The doorbell rang, and I found Murthy on the doorstep: his sixth sense for my scotch was working well. “Raghavan and his wife are here,” I told him. “Come on in.”

I poured Murthy his drink while the others got him abreast about our conversation so far. “What do you think?” I asked.

He took a long, slow sip before he answered. “The fundamental problem is that we don’t know,” he said. “If we know how many immigrants there are and how many of them commit crimes and how many of them are productive people and how many have divided loyalties, we’d be able to work out a workable policy to deal with them. But we don’t.”

“Exactly!” said Mrs Raghavan. “We shouldn’t condemn a whole lot of people just because we suspect that a few of them might be, well, traitor or criminals.”

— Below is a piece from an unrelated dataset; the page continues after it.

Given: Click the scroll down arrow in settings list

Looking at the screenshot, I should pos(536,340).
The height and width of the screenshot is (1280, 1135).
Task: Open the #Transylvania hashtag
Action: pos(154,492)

“There’s a history,” Murthy said. “While Sheikh Hasina was in power, we had an unwritten agreement. She’d keep non-Muslims safe, and we wouldn’t worry too much about Bangladeshis sneaking across. That agreement’s gone now. But then, state governments in Bengal have always encouraged immigration because they get those immigrant votes. I remember, a couple of decades ago, Mamata Bannerjee, as part of the Central government, had a meltdown in Parliament against these immigrants. But now she’s Chief Minister of Bengal, and she depends on them.”

“So what?” asked Raghavan.

“So we should first take care of the corrupt among us,” said Murthy, “the people – politicians, bureacrats, and agents – who enable illegal immigrants to settle down here. Otherwise, once the crackdown is over, they’ll just come back. If they survive...”

“What do you mean, if they survive?” asked Mrs Raghavan.

“Non-Muslims probably won’t,” replied Murthy.

“How can you say that?” asked Mrs Raghavan.

“Because non-Muslims in Bangladesh have now become the target of Islamists,” replied Murthy. “Most emigrant Bangladeshi non-Muslims forced to return home won’t do well.”

“Yes,” said Mrs Raghavan, “but why don’t non-Muslims come legally if they know they’re going to be targets?”

“Uprooting yourself and your family like that is a big decision,” Murthy replied. “Getting a fair price for your property is impossible if people get to know that you’re leaving, and you can’t keep that kind of decision a secret. Then there’s the uncertainty of getting legal clearance to move to India: We know about hundreds of Pakistani Hindus who’ve been kept in limbo for a long time. So they hesitate.”

“But how can you justify a policy decision on the basis of religion?” asked Mrs Murthy.

Murthy looked her in the eye. “Because corruption has no religion,” he replied.